Major changes are coming to Indiana schools, as state educators are adding a new climate change curriculum to science classes. New state science standards, which require more climate education, will go into full effect by next school year.

A 2020 survey by science educators found a majority of the 50 states did not include elements of environmental science and climate change in their curricula.

Glenn Branch, deputy director of the National Center for Science Education, said over the past decade, climate change has gone from being an abstract concept to a clear and present danger to the planet.

"It's important for today's students to understand climate change because they're going to be experiencing the disruptive effects of climate change for the rest of their life," Branch pointed out. "They'll need to be equipped with the knowledge and know how to adapt to and mitigate the worst of these effects."

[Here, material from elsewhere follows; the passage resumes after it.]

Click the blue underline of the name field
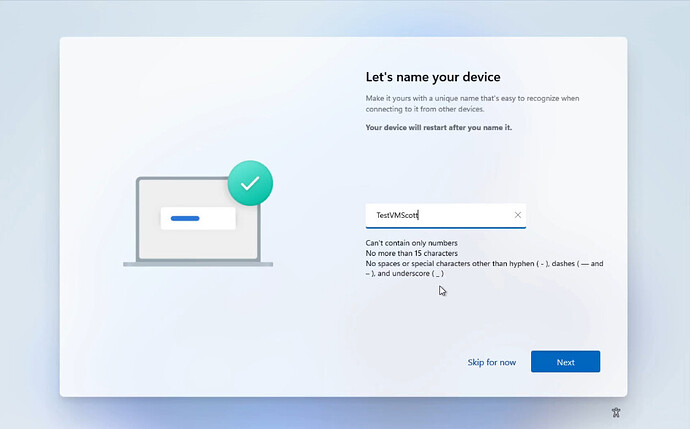The width and height of the screenshot is (690, 429). (x=445, y=227)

The state's new Climate Change Education Framework was produced by a partnership between Purdue University and the Indiana Board of Education. Officials call the curriculum a "major step forward" in preparing students to cope with climate change.

A recent study by the Yale Program on Climate Change Communication found 72% of Americans believe climate change is real, and a majority agree it is caused by human activity. Branch said in a study by the center, Indiana ranked among the bottom 10 states for its climate change studies.

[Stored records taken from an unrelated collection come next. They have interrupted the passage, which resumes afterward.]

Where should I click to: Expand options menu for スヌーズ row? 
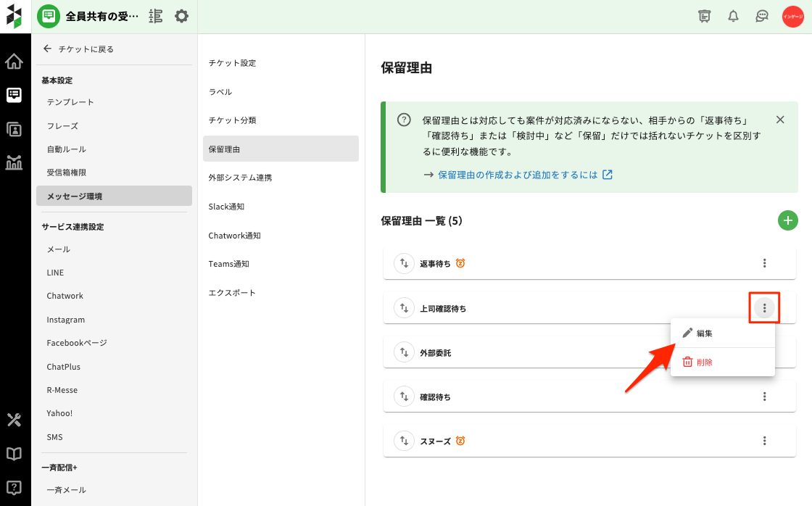tap(764, 441)
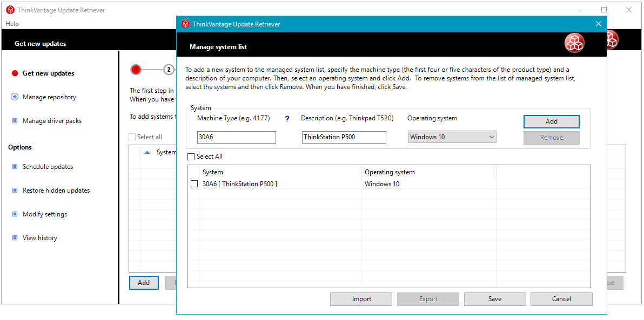Select the Manage driver packs icon
The image size is (644, 320).
(15, 120)
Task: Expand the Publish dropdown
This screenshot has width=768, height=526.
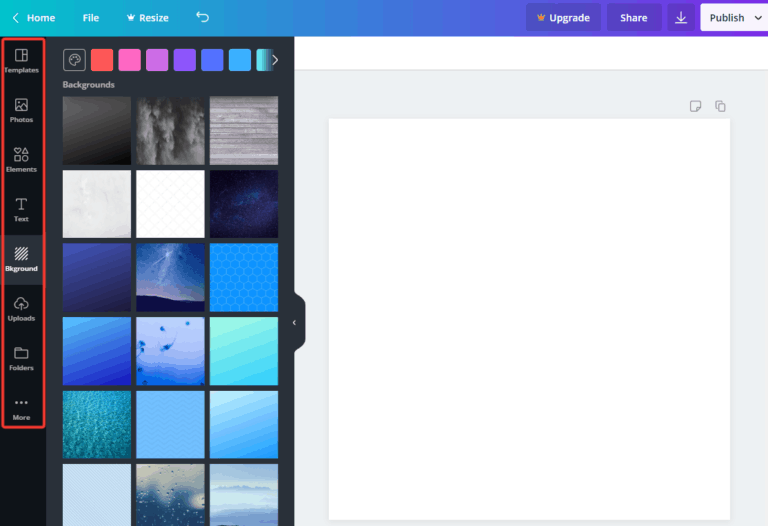Action: coord(734,18)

"In that study, Indiana's standards received a D, so not very good at all," Branch noted. "If we were to apply the same rubric to the new standards, it would at least get a B plus, possibly an A minus."

Branch added many teachers have not yet had the opportunity to learn about climate change and will need extra training to get up to speed.

"It's one thing to tell the teachers, 'Hey, you need to start teaching more about climate change,' and it's another thing to prepare the teachers to do so," Branch stressed. "Remember, today's teachers were educated in yesterday's schools. Yesterday's schools didn't teach very much about climate change."